#### GIVEN RECORDS ####
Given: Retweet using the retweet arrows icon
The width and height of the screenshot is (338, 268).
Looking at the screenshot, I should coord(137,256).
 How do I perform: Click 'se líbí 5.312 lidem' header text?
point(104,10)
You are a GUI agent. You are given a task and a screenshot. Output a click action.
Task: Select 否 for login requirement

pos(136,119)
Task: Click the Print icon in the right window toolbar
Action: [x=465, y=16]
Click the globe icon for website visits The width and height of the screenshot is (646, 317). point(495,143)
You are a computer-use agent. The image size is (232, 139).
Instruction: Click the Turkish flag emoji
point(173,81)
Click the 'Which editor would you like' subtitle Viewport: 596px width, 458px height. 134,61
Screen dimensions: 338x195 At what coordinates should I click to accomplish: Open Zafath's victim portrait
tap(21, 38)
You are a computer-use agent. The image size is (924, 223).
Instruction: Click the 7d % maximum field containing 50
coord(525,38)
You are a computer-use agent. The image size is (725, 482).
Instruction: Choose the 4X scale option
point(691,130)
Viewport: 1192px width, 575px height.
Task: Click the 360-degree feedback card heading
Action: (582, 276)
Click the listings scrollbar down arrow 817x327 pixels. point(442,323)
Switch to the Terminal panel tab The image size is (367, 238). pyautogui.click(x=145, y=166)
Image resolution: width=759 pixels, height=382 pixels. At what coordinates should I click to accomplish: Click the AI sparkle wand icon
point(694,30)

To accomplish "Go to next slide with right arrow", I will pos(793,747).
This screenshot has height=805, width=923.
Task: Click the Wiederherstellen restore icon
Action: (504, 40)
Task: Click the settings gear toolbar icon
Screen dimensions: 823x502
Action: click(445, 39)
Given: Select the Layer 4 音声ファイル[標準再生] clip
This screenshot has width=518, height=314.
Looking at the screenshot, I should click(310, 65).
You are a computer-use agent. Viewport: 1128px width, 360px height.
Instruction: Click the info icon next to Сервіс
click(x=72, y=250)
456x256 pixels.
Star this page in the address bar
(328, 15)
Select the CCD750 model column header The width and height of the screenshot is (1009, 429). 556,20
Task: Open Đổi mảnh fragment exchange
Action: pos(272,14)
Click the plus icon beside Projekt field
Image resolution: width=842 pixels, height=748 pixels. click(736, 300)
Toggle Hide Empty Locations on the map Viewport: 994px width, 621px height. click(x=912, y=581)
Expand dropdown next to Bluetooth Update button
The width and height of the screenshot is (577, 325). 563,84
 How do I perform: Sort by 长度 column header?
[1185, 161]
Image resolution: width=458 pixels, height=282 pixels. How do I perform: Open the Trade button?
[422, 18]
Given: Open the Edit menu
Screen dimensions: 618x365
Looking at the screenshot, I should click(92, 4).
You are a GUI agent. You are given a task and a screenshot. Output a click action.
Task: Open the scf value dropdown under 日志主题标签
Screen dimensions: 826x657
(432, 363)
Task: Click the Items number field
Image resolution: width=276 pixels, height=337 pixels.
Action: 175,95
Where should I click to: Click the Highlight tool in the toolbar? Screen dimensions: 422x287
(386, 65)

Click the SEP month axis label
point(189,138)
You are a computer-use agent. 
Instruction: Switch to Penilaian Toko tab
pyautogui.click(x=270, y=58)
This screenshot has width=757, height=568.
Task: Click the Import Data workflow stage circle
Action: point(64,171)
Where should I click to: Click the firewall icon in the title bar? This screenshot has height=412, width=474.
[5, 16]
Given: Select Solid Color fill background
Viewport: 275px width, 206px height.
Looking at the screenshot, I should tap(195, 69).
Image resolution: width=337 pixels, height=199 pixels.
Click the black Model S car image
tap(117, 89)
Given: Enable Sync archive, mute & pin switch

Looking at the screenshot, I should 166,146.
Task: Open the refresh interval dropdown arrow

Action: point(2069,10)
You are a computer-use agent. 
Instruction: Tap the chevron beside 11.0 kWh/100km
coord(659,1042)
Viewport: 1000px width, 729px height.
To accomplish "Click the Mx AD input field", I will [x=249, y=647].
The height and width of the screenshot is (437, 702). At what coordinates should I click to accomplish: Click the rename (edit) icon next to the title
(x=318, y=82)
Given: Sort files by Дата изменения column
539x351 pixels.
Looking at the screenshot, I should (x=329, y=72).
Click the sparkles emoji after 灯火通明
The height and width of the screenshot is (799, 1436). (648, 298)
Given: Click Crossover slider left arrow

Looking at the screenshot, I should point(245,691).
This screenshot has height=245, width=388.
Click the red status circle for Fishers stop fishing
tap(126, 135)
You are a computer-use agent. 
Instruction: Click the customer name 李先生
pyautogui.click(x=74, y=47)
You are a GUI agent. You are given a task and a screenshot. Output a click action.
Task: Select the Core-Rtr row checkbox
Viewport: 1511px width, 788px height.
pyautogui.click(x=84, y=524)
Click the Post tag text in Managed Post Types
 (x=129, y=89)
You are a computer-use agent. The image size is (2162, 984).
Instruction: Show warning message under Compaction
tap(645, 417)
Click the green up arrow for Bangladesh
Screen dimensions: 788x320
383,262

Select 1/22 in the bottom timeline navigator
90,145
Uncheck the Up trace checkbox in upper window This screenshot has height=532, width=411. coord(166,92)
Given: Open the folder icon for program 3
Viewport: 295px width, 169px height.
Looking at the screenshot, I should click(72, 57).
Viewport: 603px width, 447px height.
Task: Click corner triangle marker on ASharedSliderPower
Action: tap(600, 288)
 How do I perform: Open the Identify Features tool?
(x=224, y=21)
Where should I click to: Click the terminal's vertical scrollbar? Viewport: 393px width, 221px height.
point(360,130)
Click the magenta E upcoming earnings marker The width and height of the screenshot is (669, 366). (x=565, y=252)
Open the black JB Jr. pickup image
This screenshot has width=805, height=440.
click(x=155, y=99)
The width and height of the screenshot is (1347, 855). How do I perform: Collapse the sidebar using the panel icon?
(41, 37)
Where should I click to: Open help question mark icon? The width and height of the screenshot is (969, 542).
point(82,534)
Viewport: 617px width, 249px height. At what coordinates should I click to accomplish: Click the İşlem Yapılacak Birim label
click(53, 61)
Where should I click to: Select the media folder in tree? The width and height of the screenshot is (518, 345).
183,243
####
EXERCISE: Please duplicate the records above unchanged, beginning at the line that has "You are a computer-use agent. Viewport: 1128px" and stopping after the line that has "Image resolution: width=842".

TASK OUTPUT:
You are a computer-use agent. Viewport: 1128px width, 360px height.
Instruction: Click the info icon next to Сервіс
click(x=72, y=250)
456x256 pixels.
Star this page in the address bar
(328, 15)
Select the CCD750 model column header The width and height of the screenshot is (1009, 429). 556,20
Task: Open Đổi mảnh fragment exchange
Action: pos(272,14)
Click the plus icon beside Projekt field
Image resolution: width=842 pixels, height=748 pixels. click(736, 300)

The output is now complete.